Manchmal bringen die Naturgesetze ganz unwahrscheinliche, ästhetische Formen hervor. Dazu gehören die Neumannschen Linien – und ganz besonders die Widmanstätten-Struktur. Beide Phänomene treten fast ausschließlich bei Meteoriten auf und lassen sich allenfalls mit enormem Aufwand künstlich reproduzieren. Wann immer Sie also einen Stein mit diesen außergewöhnlichen Oberflächen sehen, haben Sie es mit einem echten Eisenmeteoriten zu tun. Umgekehrt gilt diese Regel leider nicht: Wenn ein Eisenstück keine auffällige Oberflächenstruktur zeigt, wurde es womöglich nicht geätzt oder es handelt es sich um einen sogenannten Ataxiten.
Widmanstätten-Struktur
Eigentlich ist die geometrische Grundform dieser Erscheinung ein Oktaeder, also ein dreidimensionaler Körper, der aus acht Dreiecken gebildet sind. Eisenmeteoriten, die im Inneren eine Oktaeder-Struktur bilden, heißen folgerichtig Oktaedrite. Zerteilt man diese Oktaedrite, poliert die Schnittflächen und ätzt sie abschließend mit Salpetersäure, erscheint ein verwirrendes Muster aus lamellenartigen bis dreieckigen Figuren: Dies sind die durchgeschnittenen, auf zweidimensionale Umrisse reduzierten Oktaeder.
Verantwortlich für die Oktaeder-Struktur sind die Minerale Kamacit und Taenit, die beide aus den Metallen Eisen und Nickel bestehen, aber geometrisch unterschiedlich aufgebaut sind. Während das Taenit (auch Bandeisen genannt) bandartige Kristalle bildet, hat das Kamacit (Balkeneisen) einen tafelförmigen Aufbau. Gemeinsam formen sie die Oktaeder – allerdings nur unter ganz bestimmten Umweltbedingungen, wie man sie nur in den Kernen von Asteroiden und ähnlichen Himmelskörpern findet. Damit sich die Eisen-Nickel-Minerale regelmäßig anordnen können, müssen sie nämlich extrem langsam abkühlen. Eine schnelle Abkühlung, beispielsweise auf einer dem Weltall ausgesetzten Asteroiden-Oberfläche, würde die Ordnung zerstören.
Um die Widmanstätten-Struktur für den Betrachter sichtbar zu machen, ist auch die Ätzung mit Salpetersäure notwendig: Die Salpetersäure greift das nickelärmere Kamacit relativ stark an und verschont das nickelreichere Taenit, das als leicht erhabene Struktur stehen bleibt.

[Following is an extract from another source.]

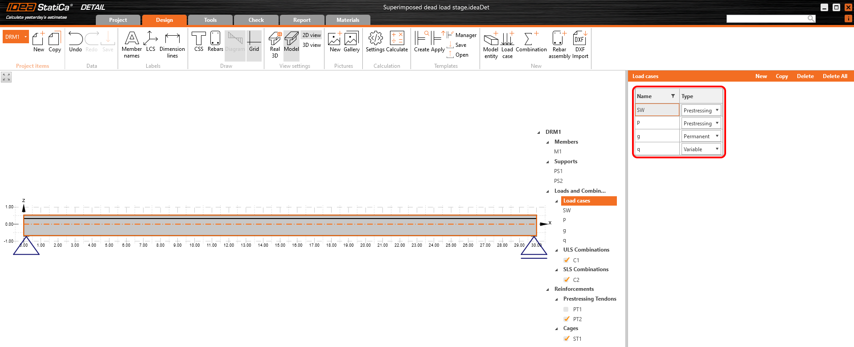Enable the PT1 tendon checkbox
Viewport: 854px width, 347px height.
566,309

Als Entdecker dieser Struktur gilt 1808 der österreichische Wissenschaftler Alois von Beckh-Widmanstätten. Allerdings soll ihm 1804 der englische Chemiker William Thomson zuvorgekommen sein. Nach dem Österreicher Widmanstätten wurden außerdem ein Mondkrater und ein Asteroid benannt.
Neumannsche Linien
Etwas weniger spektakulär sind die Neumannschen Linien. Diese feinen, sich kreuzenden Linienmuster laufen über die Schnittflächen anderer Eisenmeteoriten, die Hexaedrite genannt werden. Anders als bei den Widmanstätten-Strukturen bestehen die Hexaedrite fast ausschließlich aus Kamacit. Sie befanden sich – so eine Schlussfolgerung – im Gegensatz zu den Oktaedriten nicht Jahrmillionen im Kern von Asteroiden.
Die Entstehung der Neumannschen Linien ist nicht hundertprozentig geklärt. Wahrscheinlich entstanden sie durch Schockeinwirkung, beispielsweise beim Zusammenstoß von zwei Asteroiden. Der schlagartige äußere Druck könnte das kristalline Eisen zusammengepresst haben. Derartige Veränderungen sind auf mikroskopischer Ebene sichtbar. Der Namensgeber Johann Georg Neumann erkannte dieses spezielle Linienmuster an dem 1847 gefallenen, tschechischen Braunau-Meteoriten.